Revenue-Based Finance for Beauty and personal services — UK eligibility guide
Sector-specific underwriting context layered on top of the base beauty and personal services sector page and the base revenue-based finance guide.
Eligibility guidance only - not financial advice, not a loan offer, not a guarantee of approval. Lendrly is not FCA-authorised and is not a credit broker.
In short
Revenue-Based Finance for UK beauty and personal services businesses combines a sector pattern Lendrly tracks closely with a finance type that has its own underwriting shape. E-commerce, SaaS and digital-first businesses scaling stock or marketing. In the beauty and personal services sector specifically, the lenders that tend to fit are ones already comfortable with the beauty and personal services cash cycle, asset profile and customer mix. Typical amounts sit at £10k to several million, with most facilities between £25k and £1m. and decisions usually land within often 24-72 hours from data connection to offer. Final eligibility, pricing and limits are set by the lender at underwriting and depend on the full trading picture.
What underwriters in the beauty and personal services sector typically watch for
The list below is specific to UK beauty and personal services businesses seeking revenue-based finance — distinct from the generic blockers for either the sector or the product on its own.
- Most salons and beauty practices are point-of-sale rather than platform-led — RBF underwriting that depends on Shopify or marketplace integrations doesn't map directly to walk-in trade.
- Online booking platforms (Treatwell, Fresha, Booksy) generate some integration-ready data but providers vary in how they read it.
- Single-location operators rarely scale enough to fit RBF ticket sizes that typically start above £50k.
- Restricted sub-sectors (aesthetics with energy-based devices) may face a narrower RBF lender pool.
Documents that help in beauty and personal services revenue-based finance applications
Lenders ask for slightly different documents depending on the sector. Expect to provide most of the following when applying for revenue-based finance as a beauty and personal services business.

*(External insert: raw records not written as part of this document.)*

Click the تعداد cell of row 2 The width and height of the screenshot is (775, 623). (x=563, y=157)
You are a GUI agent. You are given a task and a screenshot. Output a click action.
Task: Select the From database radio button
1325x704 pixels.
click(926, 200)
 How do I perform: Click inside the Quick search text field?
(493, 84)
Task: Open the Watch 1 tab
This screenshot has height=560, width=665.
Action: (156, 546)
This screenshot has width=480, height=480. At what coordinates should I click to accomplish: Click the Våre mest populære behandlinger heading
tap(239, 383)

- Booking-platform admin access (Fresha, Treatwell, Booksy) where the salon runs one.
- Last 12 months of card-processor statements and bank settlements.
- Breakdown of treatment revenue versus product retail revenue.

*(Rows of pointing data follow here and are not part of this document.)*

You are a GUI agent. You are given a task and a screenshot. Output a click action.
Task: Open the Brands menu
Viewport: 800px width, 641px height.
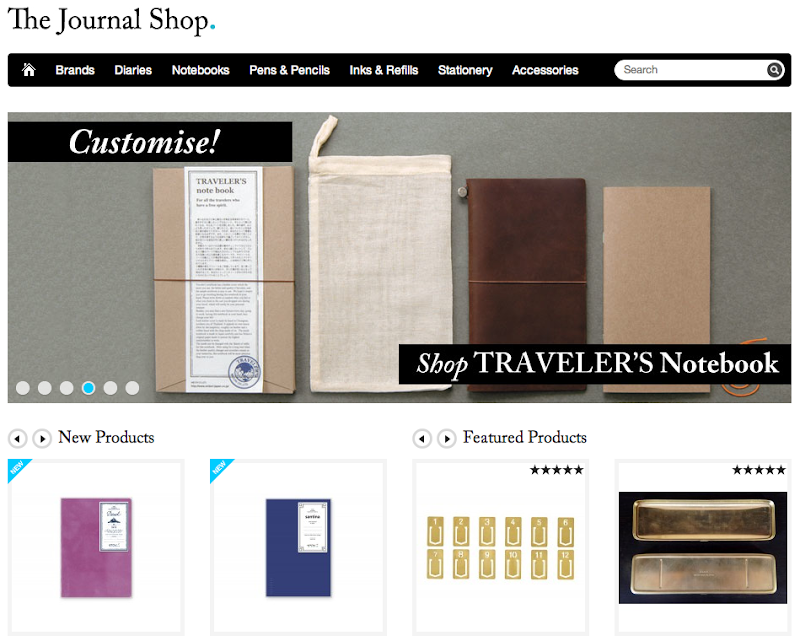75,70
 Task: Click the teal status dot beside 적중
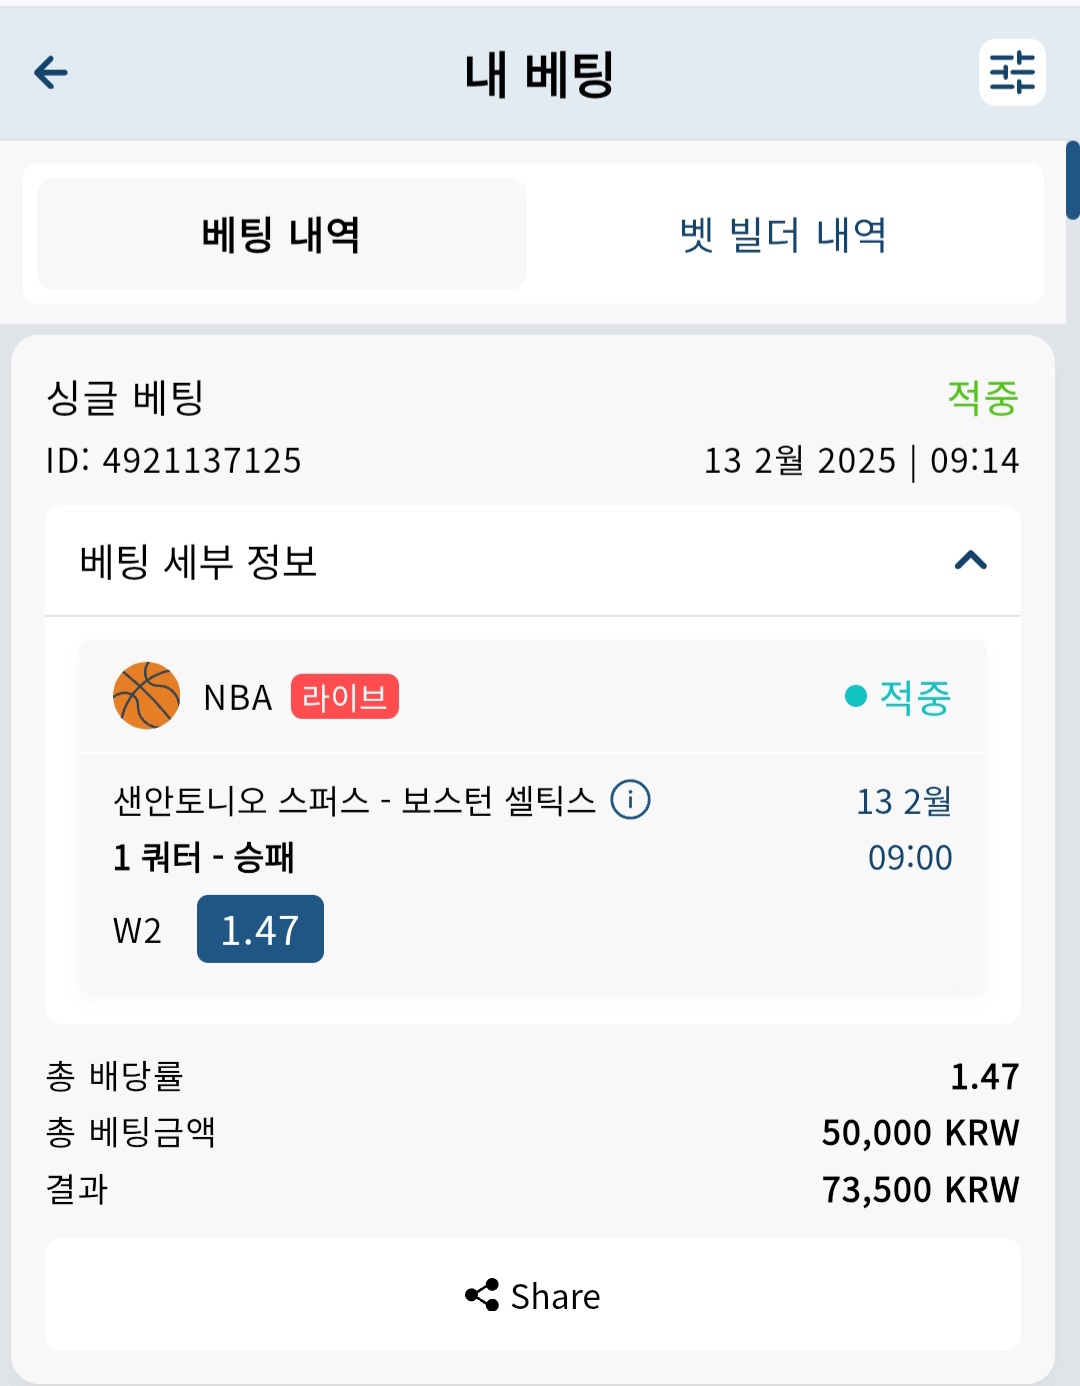point(855,696)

- Last 6 months of business bank statements.
Timing the application
RBF rarely fits single-site beauty operators. Where it does — multi-site beauty chains or product-retailing salons with meaningful online sales — the strongest application window is the 60 days after a known peak settles, when the trailing 12-month revenue is at its highest.
Worked example
A multi-site beauty chain with £900k of annual online product revenue alongside the in-salon service business might pre-qualify for an RBF facility in the £50-150k range from Wayflyer or Outfund — but most single-site salons won't fit this profile. For pure walk-in service businesses, MCA and asset finance are typically the better routes. Any RBF offer is set by the lender at underwriting.
Illustrative only. Final amounts, pricing and structure are set by the lender at underwriting.
Practical lender tips for beauty and personal services revenue-based finance
- For single-site service-led operators, redirect the conversation to MCA via the card processor or to unsecured working capital — RBF mechanics rarely fit the income profile.
- Multi-site chains with a retail-product arm should quote RBF alongside platform-native MCA from the card processor to compare effective costs.